Generare attenzione se si è creativi non è poi così difficile, ma l’attenzione è volatile.
Il vero problema è riuscire ad entrare nella “mappa mentale di considerazione” dei propri pubblici per un arco temporale sufficientemente lungo affinché il messaggio venga “fissato”.
Sono d’accordo con Maurizio, che si riferisce al marketing non convenzionale, detto ormai guerriglia marketing. Lo stesso problema si pone con il product placement: facile farsi vedere, il difficile è rimanere in mente, passare dall’esposizione all’attenzione; funzionerà solo se l’oggetto è in sintonia con la vita, il bisogno o il modo di pensare più o meno immediato dello spettatore: quante Panda 4×4 entreranno percentualmente nella mappa mentale di attenzione degli spettatori di James Bond? A quanti frega veramente di cosa indossano gli sfigati della Talpa? Invece sono convinto che l’arredamento Ikea inserito subdolamente nella trasmissione SOS Tata in onda su Sky Qualcosa sia un ottimo investimento.
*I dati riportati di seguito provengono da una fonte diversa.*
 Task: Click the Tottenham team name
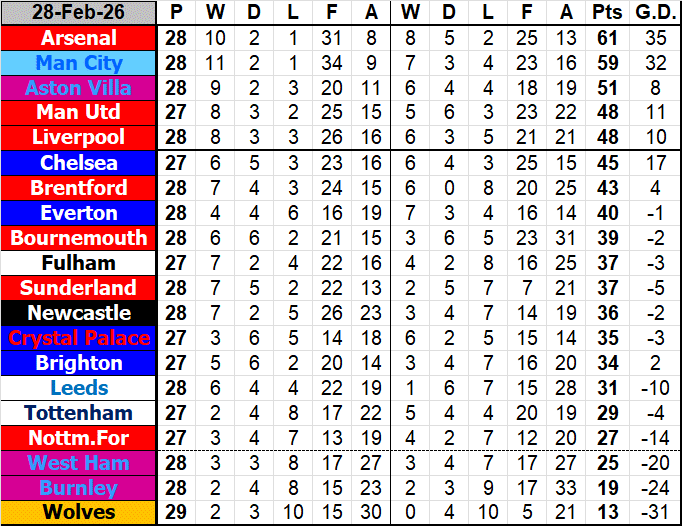point(79,413)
Il rischio è che ottimi investimenti misurati sulla scala dell’esposizione siano pessimi investimenti nella scala dell’attenzione, corrispondente in ultima analisi al tempo mentale che ognuno di noi decide liberamente di dedicare. E che non si cattura con interruzione, nè si induce con il posizionamento nella trama, ma si attrae, non c’è scorciatoia, con l’utilità elargita o la complicità percepita.
PS: ti stai chiedendo che razza di programmi guardo? Hai pienamente ragione.